▶ _Prompt_: Every line holding the string "computer" should be copied from the listing.

▶ _Material for this exercise_:
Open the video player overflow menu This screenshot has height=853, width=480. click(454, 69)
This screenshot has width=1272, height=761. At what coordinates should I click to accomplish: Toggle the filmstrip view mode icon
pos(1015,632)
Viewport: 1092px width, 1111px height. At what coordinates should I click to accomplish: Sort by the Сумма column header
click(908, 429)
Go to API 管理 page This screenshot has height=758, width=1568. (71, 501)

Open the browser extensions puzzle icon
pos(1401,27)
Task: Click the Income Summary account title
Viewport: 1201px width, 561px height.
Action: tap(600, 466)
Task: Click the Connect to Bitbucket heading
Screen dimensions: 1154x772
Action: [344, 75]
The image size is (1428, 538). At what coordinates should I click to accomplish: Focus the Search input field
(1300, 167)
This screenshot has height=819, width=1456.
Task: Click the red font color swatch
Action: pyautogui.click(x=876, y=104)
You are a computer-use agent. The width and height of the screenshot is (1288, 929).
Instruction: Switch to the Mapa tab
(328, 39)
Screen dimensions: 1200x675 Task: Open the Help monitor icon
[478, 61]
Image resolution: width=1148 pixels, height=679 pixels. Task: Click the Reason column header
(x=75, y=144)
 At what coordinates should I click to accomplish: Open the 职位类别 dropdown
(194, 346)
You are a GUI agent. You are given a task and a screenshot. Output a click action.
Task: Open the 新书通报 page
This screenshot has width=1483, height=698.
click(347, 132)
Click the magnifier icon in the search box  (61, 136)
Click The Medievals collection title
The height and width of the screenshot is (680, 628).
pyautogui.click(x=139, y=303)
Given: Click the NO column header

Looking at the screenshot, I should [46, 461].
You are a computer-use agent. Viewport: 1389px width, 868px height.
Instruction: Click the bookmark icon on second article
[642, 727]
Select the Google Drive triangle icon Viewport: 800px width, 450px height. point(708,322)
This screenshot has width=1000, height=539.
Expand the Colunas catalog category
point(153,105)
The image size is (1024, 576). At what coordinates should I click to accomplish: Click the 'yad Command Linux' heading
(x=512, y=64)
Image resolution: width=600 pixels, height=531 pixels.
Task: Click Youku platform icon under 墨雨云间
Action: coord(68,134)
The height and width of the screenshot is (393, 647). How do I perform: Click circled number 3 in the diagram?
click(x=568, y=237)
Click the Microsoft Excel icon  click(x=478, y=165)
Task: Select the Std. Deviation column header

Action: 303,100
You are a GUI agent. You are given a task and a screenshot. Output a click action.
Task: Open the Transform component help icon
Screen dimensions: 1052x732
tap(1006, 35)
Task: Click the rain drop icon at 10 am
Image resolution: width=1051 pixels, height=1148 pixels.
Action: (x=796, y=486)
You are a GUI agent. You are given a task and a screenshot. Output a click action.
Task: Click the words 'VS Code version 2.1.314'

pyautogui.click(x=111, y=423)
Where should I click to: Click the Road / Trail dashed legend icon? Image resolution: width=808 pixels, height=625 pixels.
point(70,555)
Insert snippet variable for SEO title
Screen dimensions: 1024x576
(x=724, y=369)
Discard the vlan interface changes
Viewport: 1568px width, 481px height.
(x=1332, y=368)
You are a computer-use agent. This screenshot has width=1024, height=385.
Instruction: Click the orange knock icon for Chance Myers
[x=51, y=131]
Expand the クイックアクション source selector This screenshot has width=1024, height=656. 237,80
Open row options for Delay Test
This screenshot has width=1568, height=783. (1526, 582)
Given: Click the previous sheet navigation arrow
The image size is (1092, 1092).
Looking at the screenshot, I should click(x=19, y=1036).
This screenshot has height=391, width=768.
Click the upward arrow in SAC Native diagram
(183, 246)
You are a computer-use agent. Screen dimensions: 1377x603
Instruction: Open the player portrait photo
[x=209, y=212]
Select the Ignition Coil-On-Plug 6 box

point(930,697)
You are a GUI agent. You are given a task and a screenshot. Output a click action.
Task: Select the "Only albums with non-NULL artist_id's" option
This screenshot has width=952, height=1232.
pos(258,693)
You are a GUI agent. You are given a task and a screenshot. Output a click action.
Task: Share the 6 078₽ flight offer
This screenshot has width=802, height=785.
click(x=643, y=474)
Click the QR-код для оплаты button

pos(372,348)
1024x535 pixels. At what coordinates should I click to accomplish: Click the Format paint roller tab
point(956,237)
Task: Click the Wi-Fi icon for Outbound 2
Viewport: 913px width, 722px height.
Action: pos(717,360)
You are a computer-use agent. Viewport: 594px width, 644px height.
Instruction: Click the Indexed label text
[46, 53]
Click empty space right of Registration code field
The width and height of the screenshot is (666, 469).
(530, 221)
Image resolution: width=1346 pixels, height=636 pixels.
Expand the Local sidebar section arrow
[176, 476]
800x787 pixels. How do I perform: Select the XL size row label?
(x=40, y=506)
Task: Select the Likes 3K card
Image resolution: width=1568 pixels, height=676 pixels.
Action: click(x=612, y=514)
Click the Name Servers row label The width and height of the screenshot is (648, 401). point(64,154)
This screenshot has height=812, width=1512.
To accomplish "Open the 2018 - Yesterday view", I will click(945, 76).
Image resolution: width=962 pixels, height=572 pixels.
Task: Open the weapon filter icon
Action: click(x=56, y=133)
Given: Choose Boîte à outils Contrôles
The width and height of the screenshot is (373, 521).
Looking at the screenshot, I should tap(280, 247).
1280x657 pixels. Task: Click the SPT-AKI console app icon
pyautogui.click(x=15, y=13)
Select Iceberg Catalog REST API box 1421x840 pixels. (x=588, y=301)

▶ _Task answer_:
You are a computer-use agent. The width and height of the screenshot is (1288, 929).
You are a computer-use agent. Viewport: 1389px width, 868px height.
You are a computer-use agent. This screenshot has width=1024, height=385.
You are a computer-use agent. Screen dimensions: 1377x603
You are a computer-use agent. Viewport: 594px width, 644px height.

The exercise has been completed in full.